Se me agolpan los recuerdos ante el éxito de Pedro Almodóvar que a todos nos deslumbra y voy a recordar algo a lo que me he referido en más de una ocasión. En la casa sosegada, siempre tan blanca, de la Reina Victoria Eugenia, en Lausana, inolvidable Vieille Fontaine, tuve la suerte de asistir a un almuerzo con Charles Chaplin. Los diez o doce comensales escuchamos al que era uno de los hombres clave de la cultura del siglo XX. Hizo una defensa a fondo del cine mudo. Gracias a Chaplin comprendí muchas cosas que desconocía.
Escuché a Luis Buñuel en varias de las largas conversaciones que mantuvo con Miguel Pérez Ferrero. “La única dignidad es la nada. ¡Viva el olvido!”, llegó a decir el director que cimbreó el dulce encanto de la burguesía. Tuve amistad con Luis García Berlanga. Era un sabio del cine. Su hijo Jorge trabajó conmigo, excelente profesional del periodismo, por cierto. Almorcé muchas veces con Juan Antonio Bardem, que filmó alguna escena de Resultado final en mi despacho del ABC verdadero.

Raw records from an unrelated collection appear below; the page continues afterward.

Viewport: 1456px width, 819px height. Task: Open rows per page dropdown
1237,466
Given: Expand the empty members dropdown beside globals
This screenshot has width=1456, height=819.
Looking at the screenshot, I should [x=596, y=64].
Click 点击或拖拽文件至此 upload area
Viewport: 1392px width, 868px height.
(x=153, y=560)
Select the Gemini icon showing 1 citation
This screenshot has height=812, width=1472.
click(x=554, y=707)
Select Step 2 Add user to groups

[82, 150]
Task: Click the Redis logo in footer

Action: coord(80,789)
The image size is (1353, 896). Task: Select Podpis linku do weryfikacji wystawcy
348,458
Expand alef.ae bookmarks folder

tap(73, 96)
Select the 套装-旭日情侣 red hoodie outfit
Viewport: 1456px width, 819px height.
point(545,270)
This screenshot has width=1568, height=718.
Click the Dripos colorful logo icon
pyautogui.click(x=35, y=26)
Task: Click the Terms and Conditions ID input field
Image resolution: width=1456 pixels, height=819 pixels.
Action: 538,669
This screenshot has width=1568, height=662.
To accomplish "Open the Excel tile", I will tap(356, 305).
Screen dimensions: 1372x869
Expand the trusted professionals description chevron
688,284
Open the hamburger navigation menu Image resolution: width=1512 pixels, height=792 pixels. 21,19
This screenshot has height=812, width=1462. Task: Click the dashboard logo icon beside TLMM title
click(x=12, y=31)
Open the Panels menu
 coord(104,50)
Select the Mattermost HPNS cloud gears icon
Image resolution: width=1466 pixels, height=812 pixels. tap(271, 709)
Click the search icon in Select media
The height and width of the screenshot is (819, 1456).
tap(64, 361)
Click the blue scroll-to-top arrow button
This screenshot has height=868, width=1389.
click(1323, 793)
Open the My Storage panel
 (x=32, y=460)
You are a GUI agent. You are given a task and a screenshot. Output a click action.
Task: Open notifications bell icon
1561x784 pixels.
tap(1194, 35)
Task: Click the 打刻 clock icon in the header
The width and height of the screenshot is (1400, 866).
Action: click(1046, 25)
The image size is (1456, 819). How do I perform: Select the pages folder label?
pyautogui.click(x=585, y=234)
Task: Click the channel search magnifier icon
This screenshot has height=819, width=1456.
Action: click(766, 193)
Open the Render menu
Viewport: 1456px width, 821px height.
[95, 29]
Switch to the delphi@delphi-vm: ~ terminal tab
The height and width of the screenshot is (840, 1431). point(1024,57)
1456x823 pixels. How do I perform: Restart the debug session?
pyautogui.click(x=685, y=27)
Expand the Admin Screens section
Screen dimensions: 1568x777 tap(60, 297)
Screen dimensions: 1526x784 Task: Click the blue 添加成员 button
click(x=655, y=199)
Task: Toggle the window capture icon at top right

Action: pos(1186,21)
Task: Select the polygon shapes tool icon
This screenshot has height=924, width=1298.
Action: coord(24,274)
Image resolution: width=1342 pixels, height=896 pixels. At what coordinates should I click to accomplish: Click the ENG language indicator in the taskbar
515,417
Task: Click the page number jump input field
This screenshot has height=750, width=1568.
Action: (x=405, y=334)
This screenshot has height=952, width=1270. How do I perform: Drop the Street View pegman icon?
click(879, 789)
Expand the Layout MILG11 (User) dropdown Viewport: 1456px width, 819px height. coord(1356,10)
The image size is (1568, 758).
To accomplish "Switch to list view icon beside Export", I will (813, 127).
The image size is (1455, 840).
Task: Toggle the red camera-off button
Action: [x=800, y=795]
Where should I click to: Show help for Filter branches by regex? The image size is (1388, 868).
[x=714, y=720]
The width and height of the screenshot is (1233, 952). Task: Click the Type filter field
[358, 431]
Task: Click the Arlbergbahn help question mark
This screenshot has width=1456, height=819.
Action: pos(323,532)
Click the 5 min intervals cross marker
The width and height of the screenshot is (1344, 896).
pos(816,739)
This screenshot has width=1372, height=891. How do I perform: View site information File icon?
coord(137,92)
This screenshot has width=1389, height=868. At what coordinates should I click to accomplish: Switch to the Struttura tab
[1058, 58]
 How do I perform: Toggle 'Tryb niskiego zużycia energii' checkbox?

Tomás Cuesta me trajo a Pedro Almodóvar a una cena en el periódico cuando empezaba la movida. Aquel jovencito indefinible hablaba de cine con ternuras de enamorado. Me produjo un asombro que el tiempo ha multiplicado. “Vamos a apostar por él”, le dije a Cuesta tras la cena. La Redacción del periódico le otorgó el ABC de Oro. Se le entregó en una cena en la gran biblioteca del diario, todavía en la calle Serrano. Y no nos equivocamos. Pedro Almodóvar es el cine inyectado en vena. Es un intelectual auténtico maquillado por el mensaje de las imágenes.
Máxima figura de la historia del cine español, Pedro Almodóvar, a pesar de las envidias que suscita, a pesar de las descalificaciones que de él hacen los mediocres, a pesar de los sectarismos hirientes, ha triunfado una vez más y ha entregado a la cultura española el león embridado de un festival cimero que casi siempre nos fue hostil.